Rarement, par bouffées, les lamentations de ces ensevelis arrivaient à leurs frères les exilés qui avaient pu traverser les mailles versaillaises. L’exode fut énorme, au début, de tous ceux qui craignaient des poursuites ou des dénonciations, et beaucoup restèrent à l’étranger pendant des mois. Pour 3 500 environ, les conseils de guerre firent le départ définitif. La Suisse et l’Angleterre reçurent le plus grand nombre, la Belgique n’étant pas sûre. L’accueil en Angleterre fut assez ouvert ; on savait les massacres versaillais et les Anglais comprirent quels éléments précieux cette proscription apportait.

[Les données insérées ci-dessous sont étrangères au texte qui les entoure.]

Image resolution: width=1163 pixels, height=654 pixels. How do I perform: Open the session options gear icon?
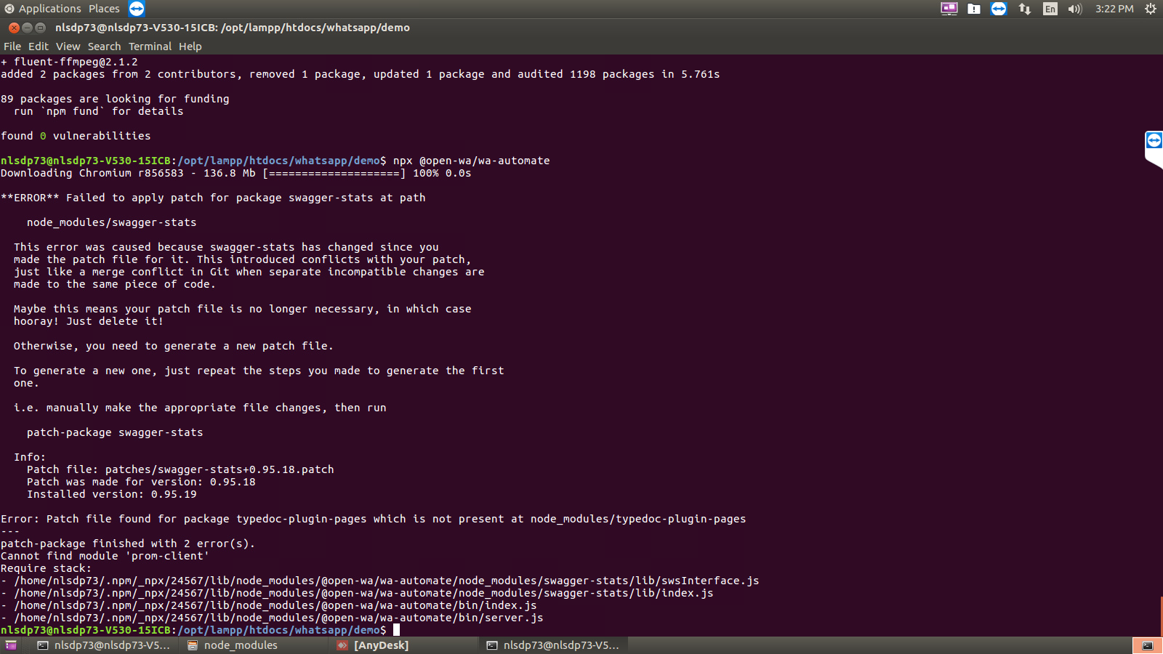click(x=1149, y=9)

Les ouvriers trouvèrent vite de l’emploi, beaucoup étant de l’élite ; ciseleurs : Barré, Landrin, Theisz, Mainfroid… ; peintres sur porcelaine et éventaillistes : Léonce, Mallet, Villers, Ranvier… ; graveurs sur métaux, sur camées : Leblond, Desoize, Kleinmann… ; sculpteurs, sur bois, sur ivoire : Duclos, Pierlet, Picavet… ; mécaniciens : Langevin, Joffrin, Ferran… ; tapissiers d’ameublement : Lhéman, Privé qui décorèrent le splendide hôtel de Richard Wallace ; peintres sur vitraux : Lhuillier, Dumousset… ; ébénistes de luxe : Guillaume, Maujean, Macdonal… ; dessinateurs industriels et sur étoffes : Le Moussu, Andrès, Pottier, Philippe… ; feuillagistes : Johannard, Hanser ; tailleurs, cuisiniers, épiciers, cordonniers, etc. Beaucoup de ces ouvriers apportaient le secret de la fabrication et de certains commerces de Paris. Les femmes, couturières, fleuristes, modistes, lingères, imprégnées du goût parisien furent aussitôt accaparées dans les ateliers, et créèrent des modèles ; plusieurs s’établirent. Plus difficiles furent les débuts pour les proscrits sans métier manuel, employés, professeurs, médecins, hommes de lettres ; mais les leçons arrivèrent, les journaux ayant fait observer que l’occasion était excellente d’apprendre à bon marché la langue française.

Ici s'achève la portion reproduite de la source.